--- Start of QUOTED PASSAGE ---

Undercurrent

UPDATE: Execution halted because it’s bad for business

By: - July 11, 2018 8:52 am

UPDATE: District Judge Elizabeth Gonzalez effectively halted Nevada’s planned execution of Scott Dozier Wednesday by ruling in favor of a drug company that argued Nevada had obtained drugs it plans to use for lethal injection on the sly, and that using the drug for lethal injection would harm the company.

Executions are one thing. But harming business? No, Nevada, now you’ve gone too far.

Barring a last-minute ruling in a drug company suit  – the company doesn’t want its drug used for a lethal injection – Scott Dozier is scheduled to be executed today in a prison a few miles outside of Ely. The R-J reports that the execution is “not the talk of the town,” but that frankly seems unlikely given the paper also reports the prison is Ely’s second largest employer (the prison industry is more stable than mining, the mayor adds).

--- End of QUOTED PASSAGE ---

In the execution update, which judge halted Nevada's planned execution of Scott Dozier?

--- Start of SOURCE DATA ---

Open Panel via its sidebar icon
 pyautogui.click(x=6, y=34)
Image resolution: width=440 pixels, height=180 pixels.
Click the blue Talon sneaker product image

--- End of SOURCE DATA ---

- _RESULT BELOW_: District Judge Elizabeth Gonzalez